This post is part of WRI’s blog series, The Trump Administration. The series analyzes policies and actions by the administration and their implications for climate change, energy, economics and more.

Finance ministers from the world's major economies have shown growing interest in climate change in recent years. Green finance has been a regular and increasingly prominent feature of G20 finance ministers' meetings, reflected in their comminqués expressing shared priorities. Yet on March 18, following the latest meeting of G20 finance ministers and Central Bank governors in Germany, climate change was notably absent from the final communique´. Press reports suggest this came at the insistence of the United States, Saudi Arabia and others.

This omission is a setback, because finance is essential to meeting key global climate targets. A joint report released this week by the International Energy Agency and the International Renewable Energy Agency finds that investing an additional $29 trillion in low-carbon energy technologies through 2050 could successfully hold average global temperature rise below 2 degrees Celsius (3.6 degrees F), the limit scientists say is necessary for preventing the worst impacts of climate change. These investments, if done right, can also boost economic growth and employment opportunities, with the report projecting a potential increase in global GDP of 0.8 percent in 2050. Developing countries will require about $280-$500 billion a year in investment by 2050 to adapt to the effects of climate change, with the potential to rise even higher if the world fails to curb greenhouse gas emissions.

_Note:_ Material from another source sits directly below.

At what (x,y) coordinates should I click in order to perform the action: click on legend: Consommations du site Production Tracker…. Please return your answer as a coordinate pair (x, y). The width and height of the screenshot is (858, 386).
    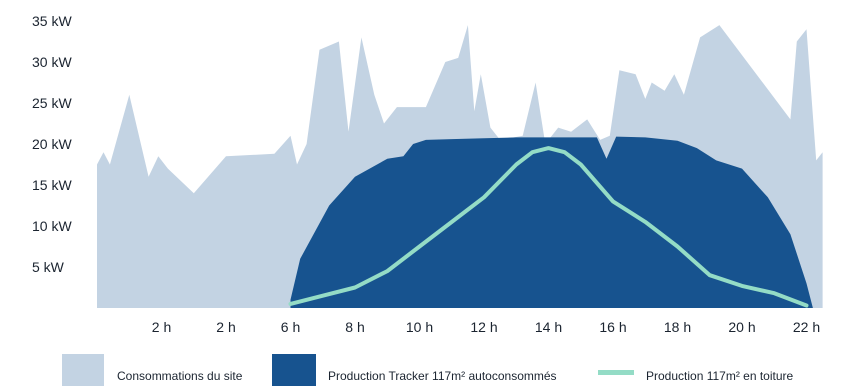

International Dialogue on Climate Finance Had Been Evolving

The loss of climate language in the most recent communiqué is an unforced error on the part of the United States. Over the past several years, U.S. negotiators had worked to ensure that G20 language on climate finance was balanced and reflected a fair distribution of responsibilities for funding the global response to climate change. Developed countries acknowledged their responsibility to provide funding to institutions such as the Green Climate Fund (GCF), but the G20 has emphasized the need for other major economies to step up and contribute funding—both domestically and internationally—to the low-carbon transition. Following a multi-year bilateral dialogue with the United States, China announced $3.1 billion for its South-South climate cooperation fund at a leader's summit in Washington, D.C. in September 2015— a figure comparable to the U.S. $3 billion pledge to the GCF a year earlier. More than 40 countries, nearly a quarter of them developing nations, joined the United States in pledging money to the GCF, marking a major step forward in multilateral collaboration to fund climate action.

The United States was also instrumental in getting the G20 to look beyond purely public flows in an effort to mobilize trillions of dollars in private investment, much of which is currently misaligned with achieving emissions-reduction targets. In December 2015, the Financial Stability Board established the Task Force on Climate-Related Financial Disclosures to develop voluntary, consistent guidelines for companies to disclose the physical, liability and transition risks associated with climate change. Such disclosures can be a powerful tool for investors, lenders, insurers and other stakeholders to assess portfolios for growing climate risks, and, if necessary, realign investments.

Climate Finance Is Good for the US and the World

We've explained previously some of the ways climate finance benefits U.S. jobs and exports. In the electricity sector, more Americans are employed in solar than in oil, gas and coal combined, and with global clean energy investments exceeding those in fossil fuels by 2 to 1, it presents a major opportunity for renewable energy exporters.

The benefits are clearly seen by U.S. companies, which have made significant commitments to climate action. In February 2015, Citigroup committed to invest $100 billion for environmentally friendly and climate-relevant solutions over 10 years, and in June the same year, Bank of America Merrill Lynch pledged to increase its environmental business initiative from $50 billion to $125 billion by 2025. Major U.S. corporations including Apple, Facebook, General Motors, Google, Microsoft, NIKE and Starbucks have joined the RE100 initiative committing to procure 100 percent renewable electricity.

Given climate finance's clear benefits to the United States and the world, as well as progress in getting other countries to pledge their fair share of funding, the U.S. pullback from previously agreed G20 language weakens the global consensus, to the country's detriment.

Looking Ahead

One reassuring note in Saturday's communiqué was a reaffirmation of the commitment made by leaders in 2009 to “rationalise and phase out, over the medium term, inefficient fossil fuel subsidies that encourage wasteful consumption.” These subsidies don't make sense from both an economic and environmental viewpoint. The target is now almost eight years old, and progress has been uneven at best; it is well past time for the G20 to set a concrete deadline to meet it by 2025 at the latest.

Wolfgang Schäuble, Germany's finance minister and chair of the meeting, did leave the door open for progress on other climate issues, noting in the closing press conference that ministers would continue to work on these and would discuss them again next month during the spring meetings of the World Bank Group and the International Monetary Fund. U.S. Treasury Secretary Steven Mnuchin and those in the White House charged with overseeing economic and financial policy should seize this opportunity, and not walk away a second time from balanced, hard-won language on climate finance.

EDITOR'S NOTE, 3/27/17: A previous version of this blog post stated that more Americans are employed in solar energy than in oil, gas and coal extraction combined. We have since amended that sentence to specify that this is true specifically for the electricity sector.